_Task to complete_
Retype, exactly as written, every line from the one containing "Impressum (1302, 1856)" through the last line of the records below, both included; skip the pictures.

_Data for this task_
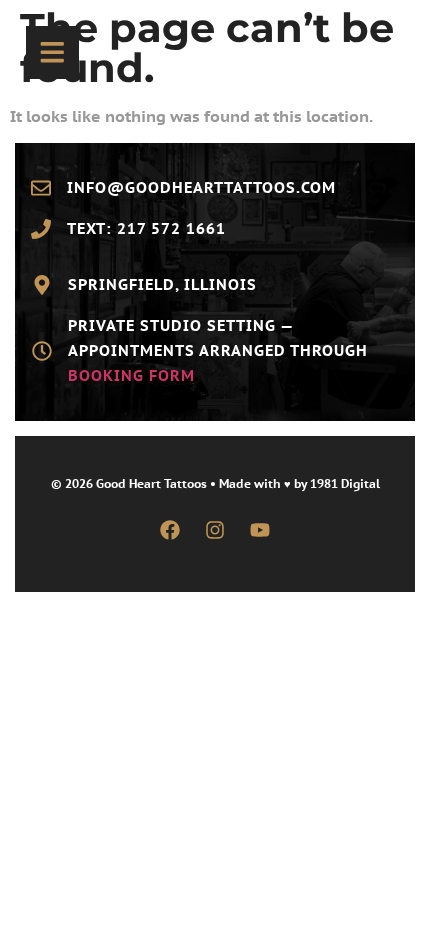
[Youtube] (260, 530)
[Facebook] (170, 530)
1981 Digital (345, 483)
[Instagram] (215, 530)
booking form (131, 375)
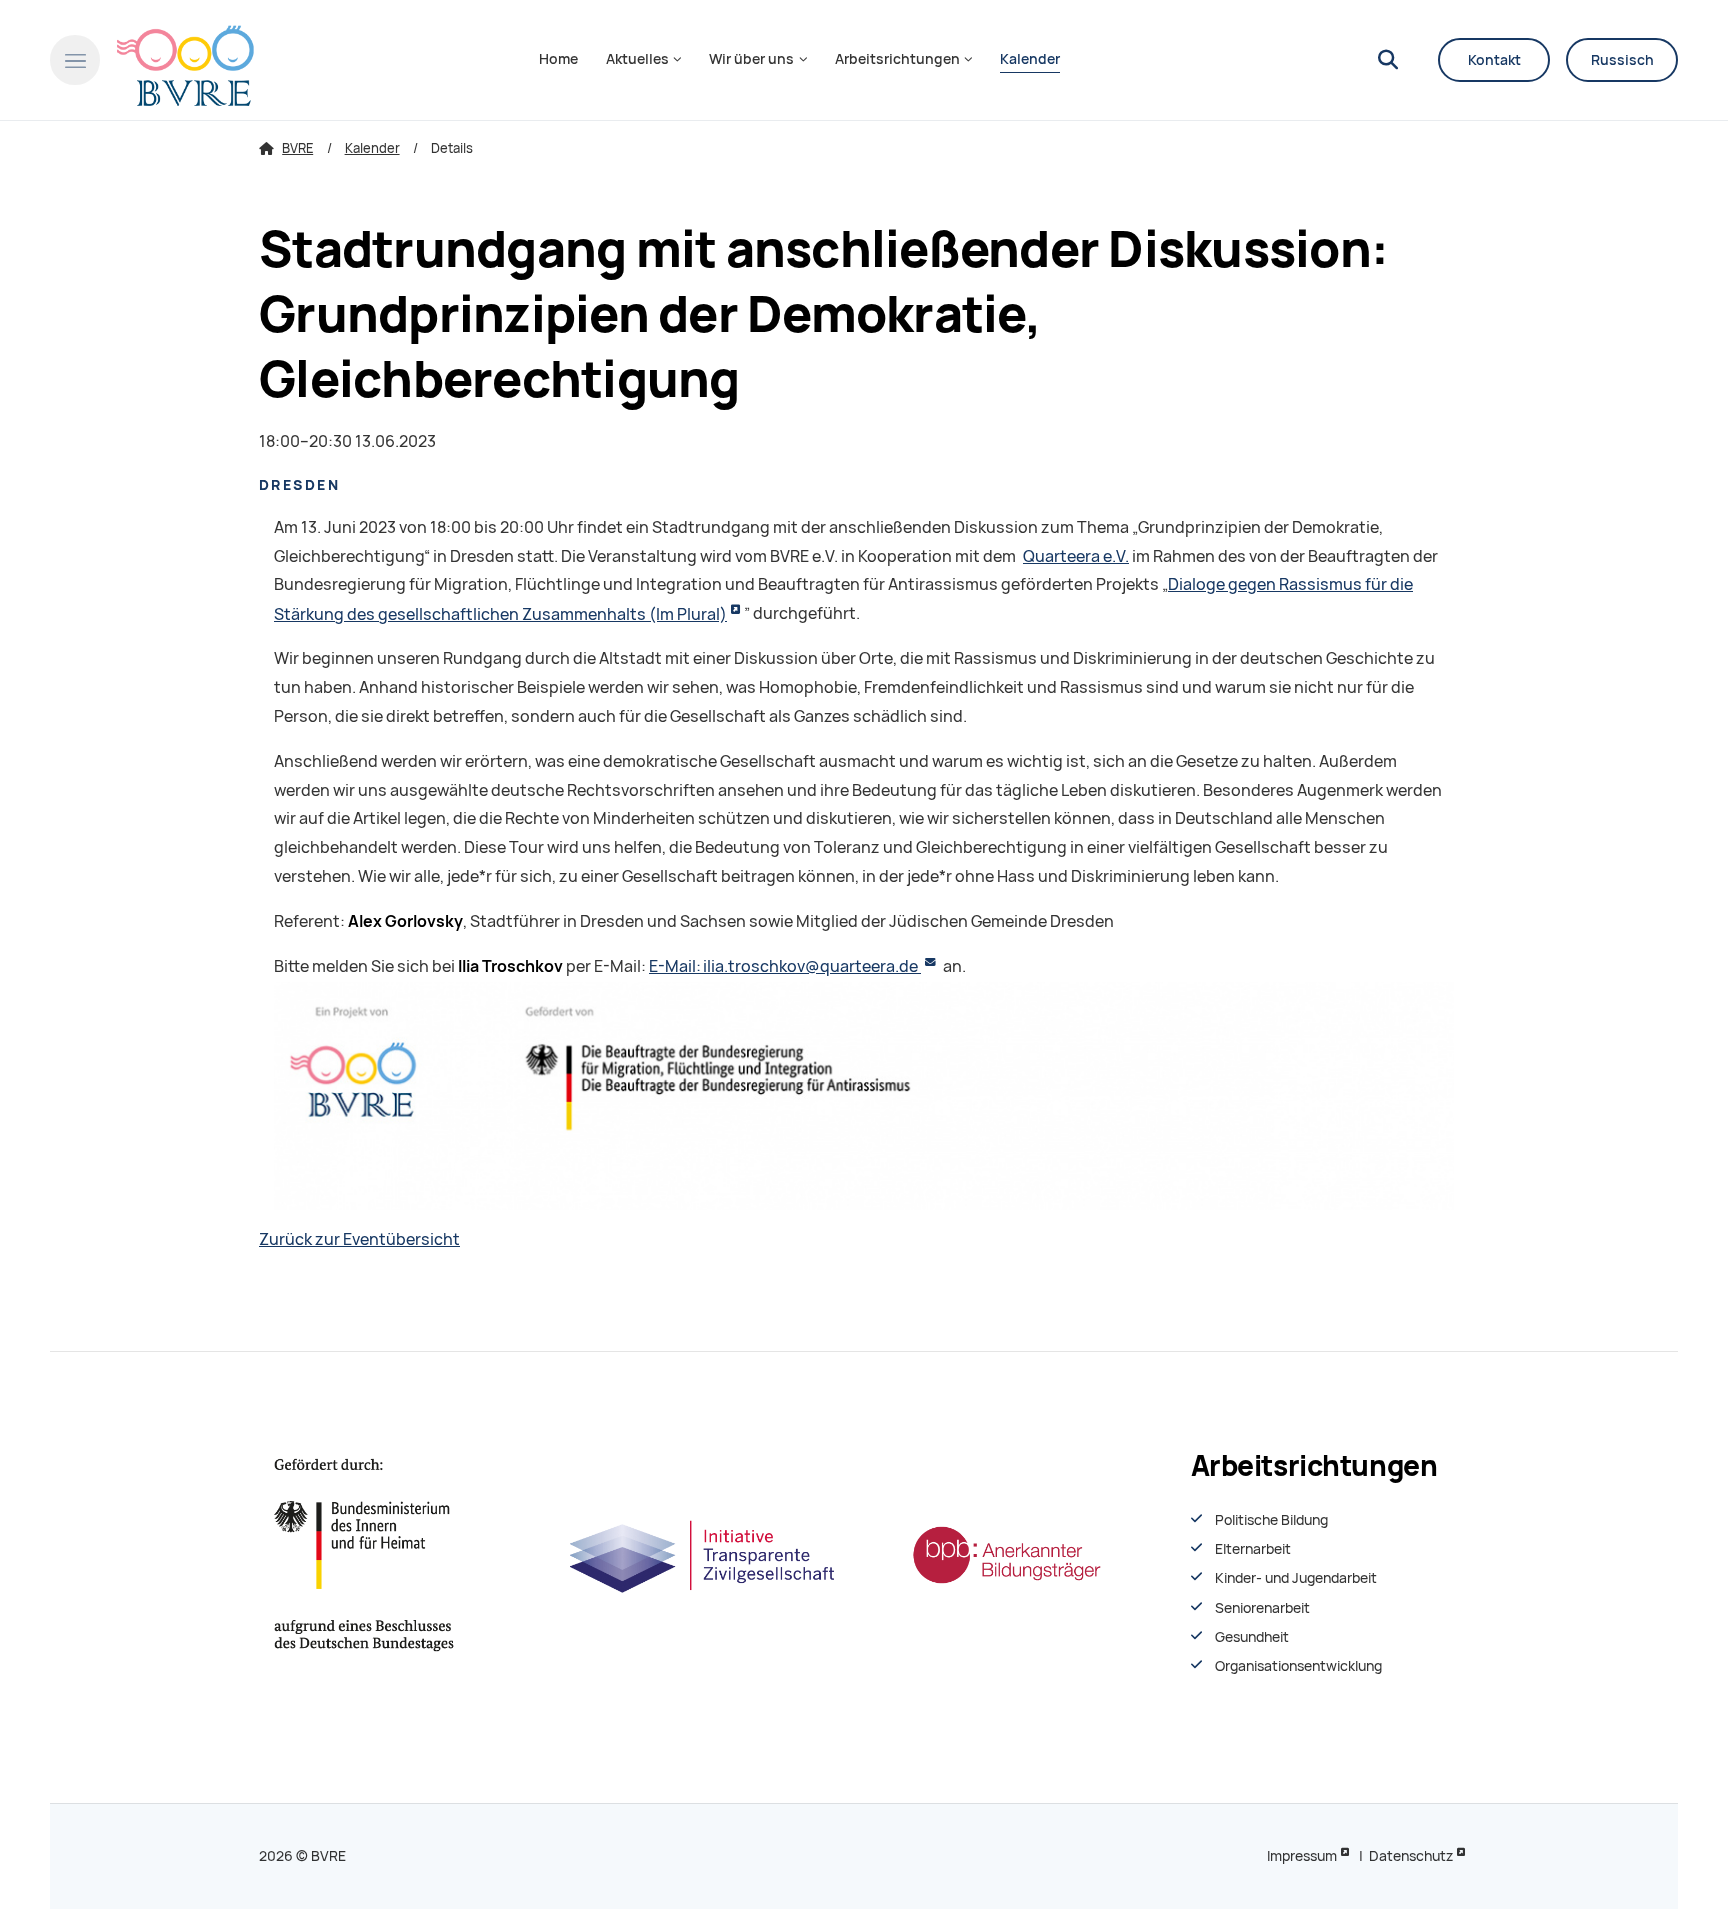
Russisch (1622, 60)
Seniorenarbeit (1262, 1608)
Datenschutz (1411, 1856)
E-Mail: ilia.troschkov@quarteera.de (785, 966)
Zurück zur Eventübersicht (359, 1239)
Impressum (1302, 1856)
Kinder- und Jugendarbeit (1296, 1578)
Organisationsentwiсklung (1298, 1666)
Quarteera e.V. (1076, 556)
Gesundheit (1252, 1637)
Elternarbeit (1253, 1549)
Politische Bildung (1271, 1520)
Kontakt (1494, 60)
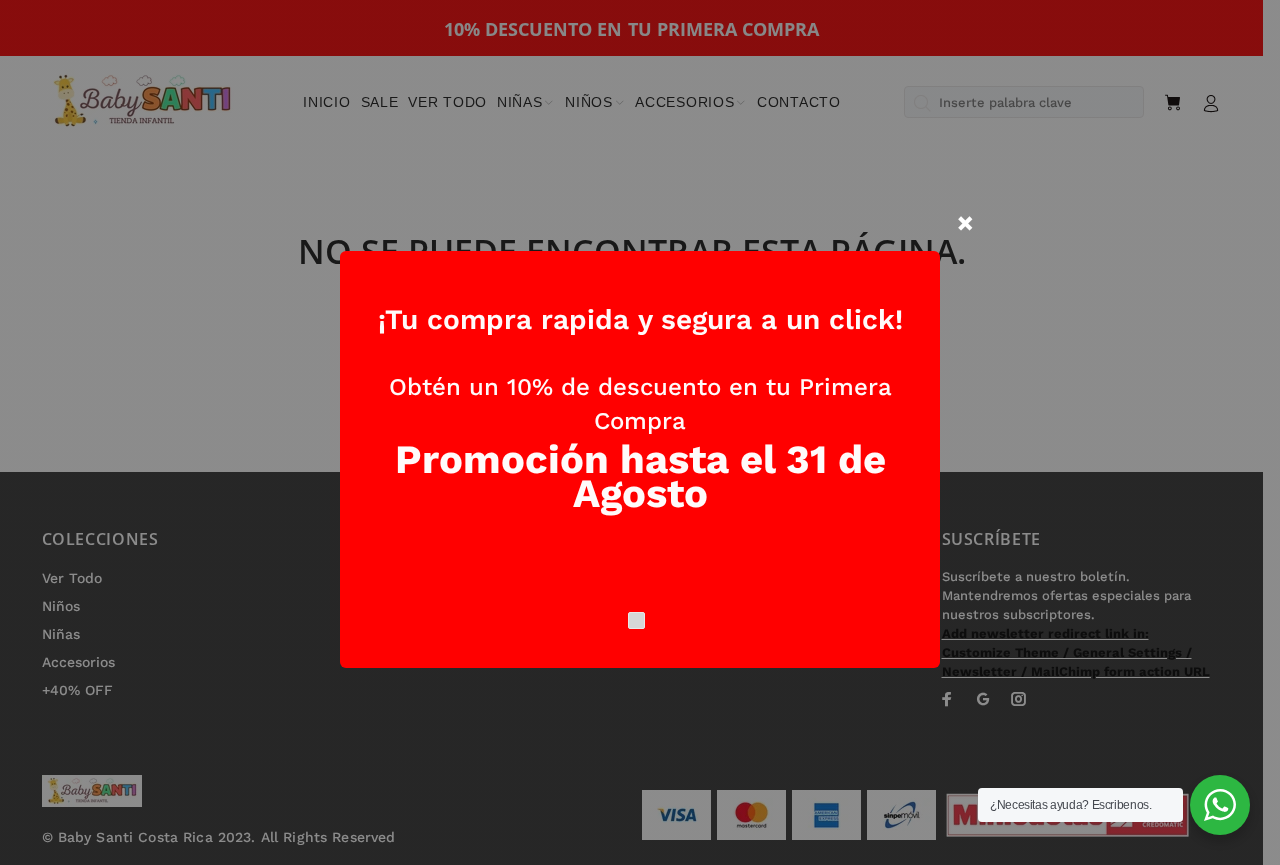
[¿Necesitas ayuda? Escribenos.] (1220, 805)
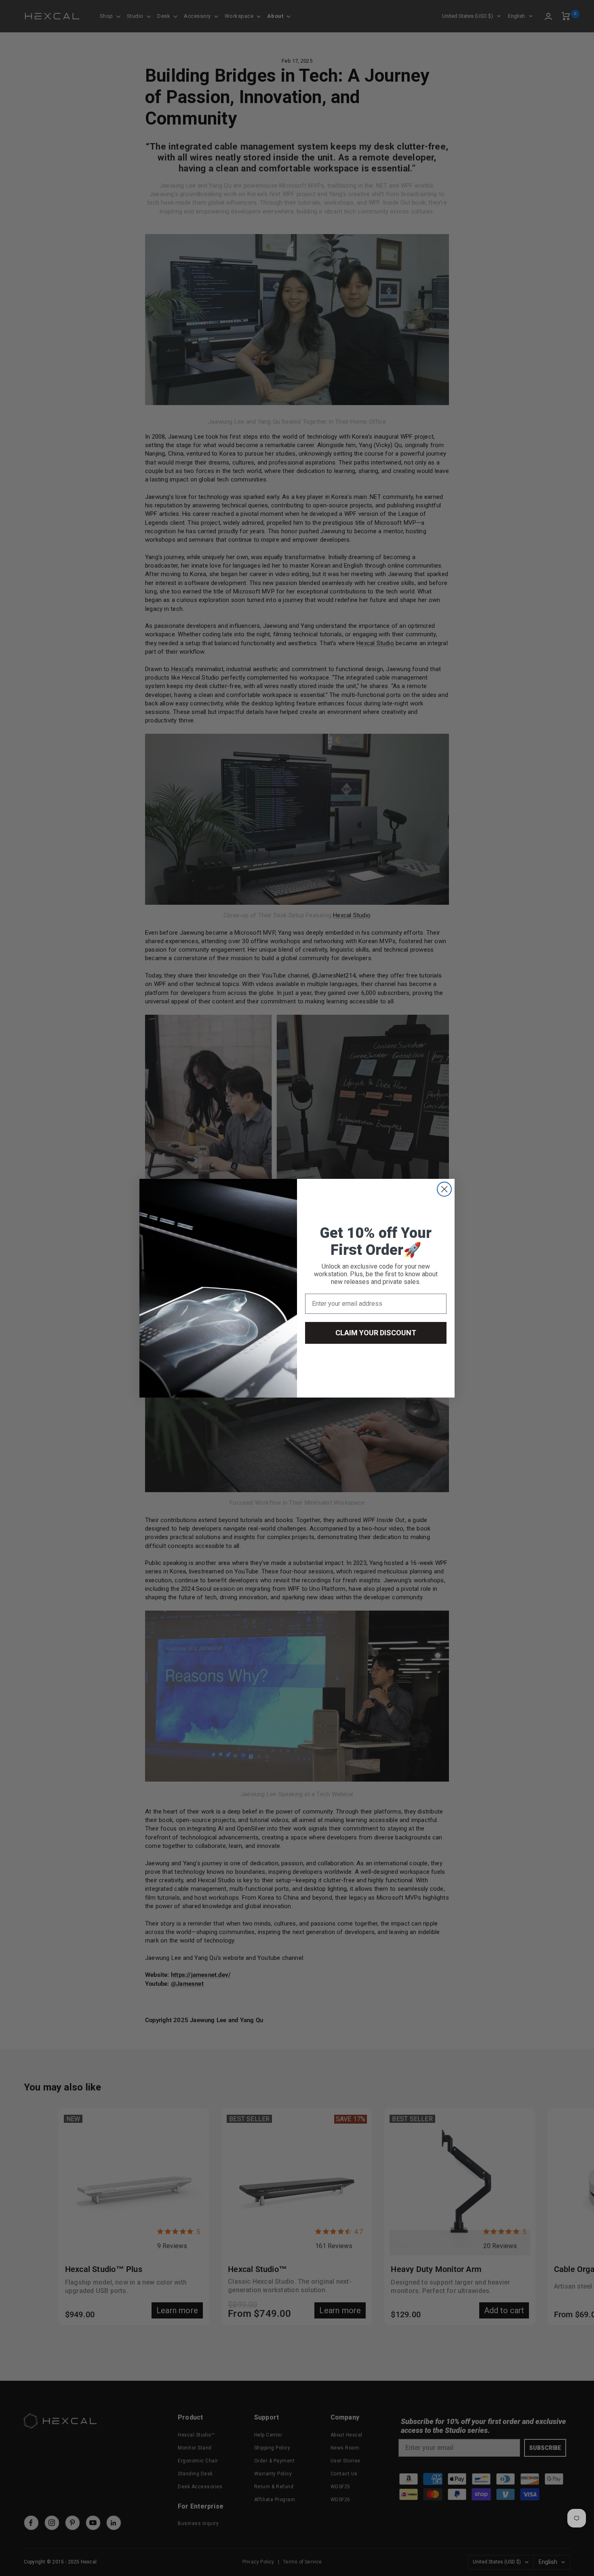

_Answer section_
Impressum (1302, 1856)
Kinder- und Jugendarbeit (1296, 1578)
Organisationsentwiсklung (1298, 1666)
Quarteera e.V. (1076, 556)
Gesundheit (1252, 1637)
Elternarbeit (1253, 1549)
Politische Bildung (1271, 1520)
Kontakt (1494, 60)
[¿Necesitas ayuda? Escribenos.] (1220, 805)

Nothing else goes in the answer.